Je suppose qu'il est inutile de mettre ce passage en breton.

En plus de ce passage il est fait allusion qu'Eflamm soit jeune et beau, normal pour un prince vous me direz. Ces quelques lignes seules ne valle pas grand chose mais cumulées aux autres ca fait un ensemble interressant. C'est aussi Eflamm qui "terrasse" le dragon à la place d'arthur.

Alors d'accord c'est aussi une version recente et je suppose que ce passage n'existe pas dans les versions anterieures, mais si c'est bien le cas, d'où pourrait provenir ces quelques lignes et pourquoi l'auteur du Barzaz Breizh aurait parler d'Eflamm en ces termes?

Derniere chose, j'aimerais beaucoup avoir (traduite) la version la plus ancienne de la vie de saint eflamm, j'ai deja essayé de la trouver il y a un bout de temps et impossible de l'avoir. A moins que quelqu'un poste ici quelques passages?

Sedullos a écrit:Toujours à propos des massues et en restant dans la légende et le mythe, elles sont utilisées par ou associées à des rois ou grands guerriers : des rois plus ou moins historiques sont enterrés avec une panoplie comprenant une massue de fer ; Sreng des Fir Bolg et les TDD et Fomore ont aussi des massues de fer de même que Cúchulainn. Un passage du Peredur gallois dit que celui qui maîtrise l'art du bâton connaît l'art de l'épée.

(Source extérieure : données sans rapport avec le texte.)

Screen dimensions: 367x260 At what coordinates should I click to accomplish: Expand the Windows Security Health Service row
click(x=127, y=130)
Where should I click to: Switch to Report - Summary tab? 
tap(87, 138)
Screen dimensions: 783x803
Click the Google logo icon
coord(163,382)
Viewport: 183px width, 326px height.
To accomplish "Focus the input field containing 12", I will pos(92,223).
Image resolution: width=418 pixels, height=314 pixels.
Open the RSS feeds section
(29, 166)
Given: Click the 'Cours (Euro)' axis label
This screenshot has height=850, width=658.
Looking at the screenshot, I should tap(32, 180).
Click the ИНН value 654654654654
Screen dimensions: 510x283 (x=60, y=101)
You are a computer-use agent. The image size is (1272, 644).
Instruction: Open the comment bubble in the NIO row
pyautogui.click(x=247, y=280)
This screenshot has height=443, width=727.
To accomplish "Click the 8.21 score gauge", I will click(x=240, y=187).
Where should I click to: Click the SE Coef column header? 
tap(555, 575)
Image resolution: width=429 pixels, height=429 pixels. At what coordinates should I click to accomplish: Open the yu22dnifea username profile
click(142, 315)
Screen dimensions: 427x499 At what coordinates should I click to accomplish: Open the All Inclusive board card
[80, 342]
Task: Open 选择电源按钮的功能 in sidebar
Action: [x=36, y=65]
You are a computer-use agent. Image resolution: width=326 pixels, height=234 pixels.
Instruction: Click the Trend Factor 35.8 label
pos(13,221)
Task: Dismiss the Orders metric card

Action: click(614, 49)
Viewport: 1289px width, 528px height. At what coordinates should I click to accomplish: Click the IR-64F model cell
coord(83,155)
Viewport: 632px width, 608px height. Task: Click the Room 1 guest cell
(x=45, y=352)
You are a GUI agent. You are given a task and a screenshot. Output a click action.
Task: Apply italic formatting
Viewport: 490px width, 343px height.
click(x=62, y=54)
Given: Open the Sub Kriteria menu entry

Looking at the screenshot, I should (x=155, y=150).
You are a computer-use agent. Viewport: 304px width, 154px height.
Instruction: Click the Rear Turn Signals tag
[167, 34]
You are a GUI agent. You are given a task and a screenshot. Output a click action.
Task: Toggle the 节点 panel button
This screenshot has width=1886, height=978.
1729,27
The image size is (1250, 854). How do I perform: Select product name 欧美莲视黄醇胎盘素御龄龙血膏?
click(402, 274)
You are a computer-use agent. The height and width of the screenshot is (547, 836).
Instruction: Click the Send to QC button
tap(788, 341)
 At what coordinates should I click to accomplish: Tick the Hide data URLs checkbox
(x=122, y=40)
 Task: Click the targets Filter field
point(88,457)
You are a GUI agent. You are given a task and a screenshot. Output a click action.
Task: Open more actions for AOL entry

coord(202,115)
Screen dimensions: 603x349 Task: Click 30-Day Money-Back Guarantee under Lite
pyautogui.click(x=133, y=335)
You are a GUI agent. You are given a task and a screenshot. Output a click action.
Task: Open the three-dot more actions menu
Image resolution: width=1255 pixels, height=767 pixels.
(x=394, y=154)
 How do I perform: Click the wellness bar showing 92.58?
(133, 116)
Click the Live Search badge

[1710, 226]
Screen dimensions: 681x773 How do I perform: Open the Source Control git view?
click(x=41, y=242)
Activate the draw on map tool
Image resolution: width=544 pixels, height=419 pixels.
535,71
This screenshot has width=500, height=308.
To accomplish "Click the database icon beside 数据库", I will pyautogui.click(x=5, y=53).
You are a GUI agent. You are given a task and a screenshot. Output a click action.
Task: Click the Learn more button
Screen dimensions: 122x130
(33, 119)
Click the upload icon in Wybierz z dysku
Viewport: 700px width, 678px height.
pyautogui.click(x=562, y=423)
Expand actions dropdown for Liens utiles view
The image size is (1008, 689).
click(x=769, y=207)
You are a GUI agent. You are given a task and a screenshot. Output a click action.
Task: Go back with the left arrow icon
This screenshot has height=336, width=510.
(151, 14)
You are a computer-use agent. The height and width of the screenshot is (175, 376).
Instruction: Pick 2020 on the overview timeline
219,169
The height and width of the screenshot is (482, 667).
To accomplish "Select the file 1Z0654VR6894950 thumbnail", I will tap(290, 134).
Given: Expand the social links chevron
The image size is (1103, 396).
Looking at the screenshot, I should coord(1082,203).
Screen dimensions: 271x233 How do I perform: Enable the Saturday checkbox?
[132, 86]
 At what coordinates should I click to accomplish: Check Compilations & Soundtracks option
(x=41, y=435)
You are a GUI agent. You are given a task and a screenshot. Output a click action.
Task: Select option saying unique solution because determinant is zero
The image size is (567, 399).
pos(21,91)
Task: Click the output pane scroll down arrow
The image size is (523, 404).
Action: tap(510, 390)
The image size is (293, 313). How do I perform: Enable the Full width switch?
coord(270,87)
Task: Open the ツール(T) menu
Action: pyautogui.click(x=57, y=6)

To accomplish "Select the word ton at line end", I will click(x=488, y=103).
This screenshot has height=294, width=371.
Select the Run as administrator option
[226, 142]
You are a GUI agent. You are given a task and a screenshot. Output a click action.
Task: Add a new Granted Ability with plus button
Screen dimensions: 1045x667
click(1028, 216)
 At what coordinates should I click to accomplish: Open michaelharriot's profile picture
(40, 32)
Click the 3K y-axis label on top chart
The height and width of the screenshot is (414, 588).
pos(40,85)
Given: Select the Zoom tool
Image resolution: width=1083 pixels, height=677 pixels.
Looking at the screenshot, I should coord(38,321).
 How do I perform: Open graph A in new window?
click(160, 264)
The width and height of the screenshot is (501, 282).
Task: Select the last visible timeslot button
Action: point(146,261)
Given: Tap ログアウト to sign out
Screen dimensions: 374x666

quel passage de cuchulainn?

En bref je constate quand meme que la massue est l'attribut des grands rois ou des grands guerriers. Arthur est un grand roi. Cela reste donc un emprunt heureux de lui attribuer une massue.

Re: Le dragon hedoniste

MessagePosté: Ven 17 Juil, 2009 14:24
de Sedullos
quel passage de cuchulainn?
Honnêtement, je ne sais plus :mrgreen:

Elle ne joue pas un grand rôle dans la panoplie du héros.

Si on suit les interprétations d'Ananda Kentish Coomaraswamy, La doctrine du sacrifice et de Jean Varenne, Cosmogonies védiques, le meurtre du dragon est Le Sacrifice.

Le dragon Vritra est le Constricteur, celui qui retient captives les eaux, les rivières qui sont aussi les Aurores et les Vaches. Indra le Tueur de Dragon est assisté d'Agni, Le Feu ou de Visnu, celui qui élargit l'Univers en faisant trois pas en avant* , un dieu à la chaussure tout comme le sont à leur façon et dans des contextes différents le Vidar du Ragnarök scandinave ou plus près de nous le Chat botté, tueur d'ogre.

*Cacus fait des pas en arrière :s46:

Le vajra , l'arme d'Indra a été interprétée comme une hache ou une massue, voire un disque ou une arme de jet.